● What is required
Print the listing lines from the line with "Task: Open the Minimum OS Version dropdown" up to and including the line with "pyautogui.click(x=360, y=1464)", reproducing them exactly.

● Material shown
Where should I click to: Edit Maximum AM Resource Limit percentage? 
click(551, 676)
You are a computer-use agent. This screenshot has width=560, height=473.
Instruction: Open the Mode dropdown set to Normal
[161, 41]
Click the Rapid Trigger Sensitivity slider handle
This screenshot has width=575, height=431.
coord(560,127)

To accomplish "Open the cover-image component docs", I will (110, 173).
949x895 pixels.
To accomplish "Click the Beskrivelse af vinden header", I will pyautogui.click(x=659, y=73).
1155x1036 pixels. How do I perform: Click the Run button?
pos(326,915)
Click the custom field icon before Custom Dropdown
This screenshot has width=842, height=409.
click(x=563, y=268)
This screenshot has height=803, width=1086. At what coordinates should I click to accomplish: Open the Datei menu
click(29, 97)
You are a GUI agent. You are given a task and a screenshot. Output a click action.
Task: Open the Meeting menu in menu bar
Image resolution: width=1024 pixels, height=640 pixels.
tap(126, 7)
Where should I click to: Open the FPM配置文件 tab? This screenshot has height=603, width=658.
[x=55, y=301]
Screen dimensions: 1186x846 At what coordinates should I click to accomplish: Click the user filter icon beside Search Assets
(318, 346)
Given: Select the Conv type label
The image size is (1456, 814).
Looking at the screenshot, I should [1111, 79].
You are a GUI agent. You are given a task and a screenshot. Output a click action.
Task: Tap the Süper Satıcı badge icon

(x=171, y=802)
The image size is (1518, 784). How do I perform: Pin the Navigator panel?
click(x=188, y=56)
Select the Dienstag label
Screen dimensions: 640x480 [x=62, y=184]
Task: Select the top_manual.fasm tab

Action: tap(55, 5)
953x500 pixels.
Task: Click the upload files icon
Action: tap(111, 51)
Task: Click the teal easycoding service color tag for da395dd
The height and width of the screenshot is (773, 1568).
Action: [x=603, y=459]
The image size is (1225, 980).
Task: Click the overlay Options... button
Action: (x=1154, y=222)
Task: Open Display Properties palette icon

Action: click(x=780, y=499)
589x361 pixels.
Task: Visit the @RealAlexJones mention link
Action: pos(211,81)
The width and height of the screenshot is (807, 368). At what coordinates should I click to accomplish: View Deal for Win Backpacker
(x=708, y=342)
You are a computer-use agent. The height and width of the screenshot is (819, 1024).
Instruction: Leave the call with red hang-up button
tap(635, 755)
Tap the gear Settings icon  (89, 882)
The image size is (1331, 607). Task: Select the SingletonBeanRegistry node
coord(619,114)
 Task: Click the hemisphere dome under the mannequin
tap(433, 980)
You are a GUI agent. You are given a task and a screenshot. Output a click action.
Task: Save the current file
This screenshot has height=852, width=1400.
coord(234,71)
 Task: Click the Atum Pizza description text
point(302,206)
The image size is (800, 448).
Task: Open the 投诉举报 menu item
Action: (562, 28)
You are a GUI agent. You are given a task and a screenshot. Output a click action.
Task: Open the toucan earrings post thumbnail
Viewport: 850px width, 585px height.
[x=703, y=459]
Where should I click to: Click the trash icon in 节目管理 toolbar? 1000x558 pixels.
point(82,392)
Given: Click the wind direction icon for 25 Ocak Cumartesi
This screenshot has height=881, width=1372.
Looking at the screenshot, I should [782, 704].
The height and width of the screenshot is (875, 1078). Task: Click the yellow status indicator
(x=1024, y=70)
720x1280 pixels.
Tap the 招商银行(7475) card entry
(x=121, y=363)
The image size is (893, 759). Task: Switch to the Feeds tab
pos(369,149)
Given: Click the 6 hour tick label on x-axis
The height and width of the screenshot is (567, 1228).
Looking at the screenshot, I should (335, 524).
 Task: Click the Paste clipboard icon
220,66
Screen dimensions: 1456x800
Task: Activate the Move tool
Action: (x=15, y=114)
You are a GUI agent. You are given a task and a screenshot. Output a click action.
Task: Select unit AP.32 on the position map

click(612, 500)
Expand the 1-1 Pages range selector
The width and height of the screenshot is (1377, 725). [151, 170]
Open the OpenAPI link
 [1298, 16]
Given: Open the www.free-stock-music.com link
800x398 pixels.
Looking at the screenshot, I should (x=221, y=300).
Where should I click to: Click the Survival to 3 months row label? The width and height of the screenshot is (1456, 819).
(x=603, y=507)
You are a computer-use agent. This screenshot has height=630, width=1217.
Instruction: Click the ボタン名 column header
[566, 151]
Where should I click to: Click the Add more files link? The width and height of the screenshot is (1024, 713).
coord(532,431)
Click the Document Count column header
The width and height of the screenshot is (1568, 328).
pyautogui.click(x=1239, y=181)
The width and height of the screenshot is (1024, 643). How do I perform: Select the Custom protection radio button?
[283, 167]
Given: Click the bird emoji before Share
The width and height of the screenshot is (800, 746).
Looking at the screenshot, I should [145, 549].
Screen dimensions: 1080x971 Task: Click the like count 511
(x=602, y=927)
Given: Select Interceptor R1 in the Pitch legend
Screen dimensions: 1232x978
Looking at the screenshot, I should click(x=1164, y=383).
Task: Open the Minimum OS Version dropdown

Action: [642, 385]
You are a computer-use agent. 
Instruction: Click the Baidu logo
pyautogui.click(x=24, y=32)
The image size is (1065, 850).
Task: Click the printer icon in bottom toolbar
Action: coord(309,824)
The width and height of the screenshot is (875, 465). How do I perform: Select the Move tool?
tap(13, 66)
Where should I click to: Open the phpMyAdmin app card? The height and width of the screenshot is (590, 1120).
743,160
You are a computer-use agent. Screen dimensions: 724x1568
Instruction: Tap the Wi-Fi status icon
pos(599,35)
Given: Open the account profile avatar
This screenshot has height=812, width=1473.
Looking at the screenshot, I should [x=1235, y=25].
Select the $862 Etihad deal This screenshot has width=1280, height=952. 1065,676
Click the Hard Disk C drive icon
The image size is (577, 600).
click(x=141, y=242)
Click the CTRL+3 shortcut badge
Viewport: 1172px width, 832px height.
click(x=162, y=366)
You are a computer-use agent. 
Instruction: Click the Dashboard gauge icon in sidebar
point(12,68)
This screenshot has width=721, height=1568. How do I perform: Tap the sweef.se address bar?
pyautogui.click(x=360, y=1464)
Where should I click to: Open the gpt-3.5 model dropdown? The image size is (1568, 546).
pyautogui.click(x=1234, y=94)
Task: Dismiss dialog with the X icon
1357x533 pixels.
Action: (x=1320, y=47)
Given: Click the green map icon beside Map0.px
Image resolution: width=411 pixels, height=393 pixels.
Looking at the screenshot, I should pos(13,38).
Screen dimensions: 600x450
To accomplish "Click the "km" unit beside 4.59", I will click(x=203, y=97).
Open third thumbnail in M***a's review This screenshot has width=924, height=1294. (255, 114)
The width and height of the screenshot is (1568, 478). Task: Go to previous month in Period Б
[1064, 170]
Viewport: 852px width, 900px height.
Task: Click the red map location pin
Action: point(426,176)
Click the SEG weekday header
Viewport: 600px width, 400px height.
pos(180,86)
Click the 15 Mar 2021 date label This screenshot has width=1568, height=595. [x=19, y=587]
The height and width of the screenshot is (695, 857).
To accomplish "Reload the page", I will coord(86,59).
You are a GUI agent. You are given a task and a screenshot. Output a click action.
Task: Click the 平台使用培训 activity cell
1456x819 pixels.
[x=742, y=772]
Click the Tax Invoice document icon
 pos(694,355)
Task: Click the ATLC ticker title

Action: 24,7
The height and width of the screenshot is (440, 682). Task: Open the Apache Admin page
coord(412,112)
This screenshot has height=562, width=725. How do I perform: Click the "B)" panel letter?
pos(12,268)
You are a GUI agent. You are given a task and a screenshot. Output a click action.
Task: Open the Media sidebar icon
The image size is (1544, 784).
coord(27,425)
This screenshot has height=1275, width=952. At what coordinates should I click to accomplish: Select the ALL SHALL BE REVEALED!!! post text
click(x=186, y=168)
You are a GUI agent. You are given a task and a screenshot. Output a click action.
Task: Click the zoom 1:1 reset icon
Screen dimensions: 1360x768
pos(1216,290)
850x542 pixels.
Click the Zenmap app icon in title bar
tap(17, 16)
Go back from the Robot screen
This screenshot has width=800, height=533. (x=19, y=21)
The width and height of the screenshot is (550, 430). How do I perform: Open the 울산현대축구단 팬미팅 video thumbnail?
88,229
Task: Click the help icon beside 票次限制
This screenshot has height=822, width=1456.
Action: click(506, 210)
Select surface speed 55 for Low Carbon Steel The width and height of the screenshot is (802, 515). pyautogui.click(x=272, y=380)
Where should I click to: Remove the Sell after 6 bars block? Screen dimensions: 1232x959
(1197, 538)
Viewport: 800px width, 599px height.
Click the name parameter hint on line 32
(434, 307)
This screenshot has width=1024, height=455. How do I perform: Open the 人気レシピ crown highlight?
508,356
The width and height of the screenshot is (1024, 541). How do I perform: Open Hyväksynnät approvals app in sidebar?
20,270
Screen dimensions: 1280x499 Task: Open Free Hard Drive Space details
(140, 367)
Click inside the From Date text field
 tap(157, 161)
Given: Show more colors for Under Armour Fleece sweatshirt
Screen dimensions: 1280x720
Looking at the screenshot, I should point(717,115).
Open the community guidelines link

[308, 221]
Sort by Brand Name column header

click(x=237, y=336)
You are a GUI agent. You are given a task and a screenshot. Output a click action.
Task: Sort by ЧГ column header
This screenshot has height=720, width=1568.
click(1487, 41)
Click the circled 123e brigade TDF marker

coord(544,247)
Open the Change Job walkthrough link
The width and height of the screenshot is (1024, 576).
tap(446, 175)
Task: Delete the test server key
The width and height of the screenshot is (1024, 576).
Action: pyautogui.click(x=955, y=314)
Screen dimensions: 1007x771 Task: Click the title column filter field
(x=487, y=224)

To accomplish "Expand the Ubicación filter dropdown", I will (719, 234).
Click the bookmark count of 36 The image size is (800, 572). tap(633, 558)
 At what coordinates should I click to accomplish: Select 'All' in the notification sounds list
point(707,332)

● The output
Task: Open the Minimum OS Version dropdown

Action: [642, 385]
You are a computer-use agent. 
Instruction: Click the Baidu logo
pyautogui.click(x=24, y=32)
The image size is (1065, 850).
Task: Click the printer icon in bottom toolbar
Action: coord(309,824)
The width and height of the screenshot is (875, 465). How do I perform: Select the Move tool?
tap(13, 66)
Where should I click to: Open the phpMyAdmin app card? The height and width of the screenshot is (590, 1120).
743,160
You are a computer-use agent. Screen dimensions: 724x1568
Instruction: Tap the Wi-Fi status icon
pos(599,35)
Given: Open the account profile avatar
This screenshot has height=812, width=1473.
Looking at the screenshot, I should [x=1235, y=25].
Select the $862 Etihad deal This screenshot has width=1280, height=952. 1065,676
Click the Hard Disk C drive icon
The image size is (577, 600).
click(x=141, y=242)
Click the CTRL+3 shortcut badge
Viewport: 1172px width, 832px height.
click(x=162, y=366)
You are a computer-use agent. 
Instruction: Click the Dashboard gauge icon in sidebar
point(12,68)
This screenshot has width=721, height=1568. How do I perform: Tap the sweef.se address bar?
pyautogui.click(x=360, y=1464)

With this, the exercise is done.